- **INSTRUCTIONS TO FOLLOW**
Copy out each of the following entries word for word.

─── GIVEN DATA

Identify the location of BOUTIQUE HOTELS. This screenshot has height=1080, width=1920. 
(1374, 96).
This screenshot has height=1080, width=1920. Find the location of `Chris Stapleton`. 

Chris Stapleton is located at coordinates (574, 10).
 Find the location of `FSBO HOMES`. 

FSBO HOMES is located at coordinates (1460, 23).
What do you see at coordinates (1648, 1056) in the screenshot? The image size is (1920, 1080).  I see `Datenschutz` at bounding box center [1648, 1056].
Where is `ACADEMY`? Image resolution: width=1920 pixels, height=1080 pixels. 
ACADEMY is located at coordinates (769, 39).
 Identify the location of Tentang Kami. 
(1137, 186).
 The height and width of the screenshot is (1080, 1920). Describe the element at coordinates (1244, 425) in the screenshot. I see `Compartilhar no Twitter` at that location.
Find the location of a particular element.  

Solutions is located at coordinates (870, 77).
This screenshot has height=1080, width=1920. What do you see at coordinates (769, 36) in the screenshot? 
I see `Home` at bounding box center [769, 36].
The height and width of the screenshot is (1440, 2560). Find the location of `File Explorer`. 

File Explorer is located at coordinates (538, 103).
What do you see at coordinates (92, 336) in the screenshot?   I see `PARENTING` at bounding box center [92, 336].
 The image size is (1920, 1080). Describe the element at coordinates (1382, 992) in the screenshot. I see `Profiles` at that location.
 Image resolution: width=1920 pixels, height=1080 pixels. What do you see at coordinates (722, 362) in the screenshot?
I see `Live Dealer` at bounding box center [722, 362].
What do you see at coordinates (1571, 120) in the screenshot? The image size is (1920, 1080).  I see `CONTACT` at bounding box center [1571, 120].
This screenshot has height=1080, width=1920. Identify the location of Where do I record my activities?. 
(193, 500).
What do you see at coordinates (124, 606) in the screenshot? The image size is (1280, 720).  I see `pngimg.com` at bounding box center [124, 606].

──────

- **RESULT OF THE TASK**
Identify the location of BOUTIQUE HOTELS. This screenshot has height=1080, width=1920. 
(1374, 96).
This screenshot has height=1080, width=1920. Find the location of `Chris Stapleton`. 

Chris Stapleton is located at coordinates (574, 10).
 Find the location of `FSBO HOMES`. 

FSBO HOMES is located at coordinates (1460, 23).
What do you see at coordinates (1648, 1056) in the screenshot? The image size is (1920, 1080).  I see `Datenschutz` at bounding box center [1648, 1056].
Where is `ACADEMY`? Image resolution: width=1920 pixels, height=1080 pixels. 
ACADEMY is located at coordinates (769, 39).
 Identify the location of Tentang Kami. 
(1137, 186).
 The height and width of the screenshot is (1080, 1920). Describe the element at coordinates (1244, 425) in the screenshot. I see `Compartilhar no Twitter` at that location.
Find the location of a particular element.  

Solutions is located at coordinates (870, 77).
This screenshot has height=1080, width=1920. What do you see at coordinates (769, 36) in the screenshot? 
I see `Home` at bounding box center [769, 36].
The height and width of the screenshot is (1440, 2560). Find the location of `File Explorer`. 

File Explorer is located at coordinates (538, 103).
What do you see at coordinates (92, 336) in the screenshot?   I see `PARENTING` at bounding box center [92, 336].
 The image size is (1920, 1080). Describe the element at coordinates (1382, 992) in the screenshot. I see `Profiles` at that location.
 Image resolution: width=1920 pixels, height=1080 pixels. What do you see at coordinates (722, 362) in the screenshot?
I see `Live Dealer` at bounding box center [722, 362].
What do you see at coordinates (1571, 120) in the screenshot? The image size is (1920, 1080).  I see `CONTACT` at bounding box center [1571, 120].
This screenshot has height=1080, width=1920. Identify the location of Where do I record my activities?. 
(193, 500).
What do you see at coordinates (124, 606) in the screenshot? The image size is (1280, 720).  I see `pngimg.com` at bounding box center [124, 606].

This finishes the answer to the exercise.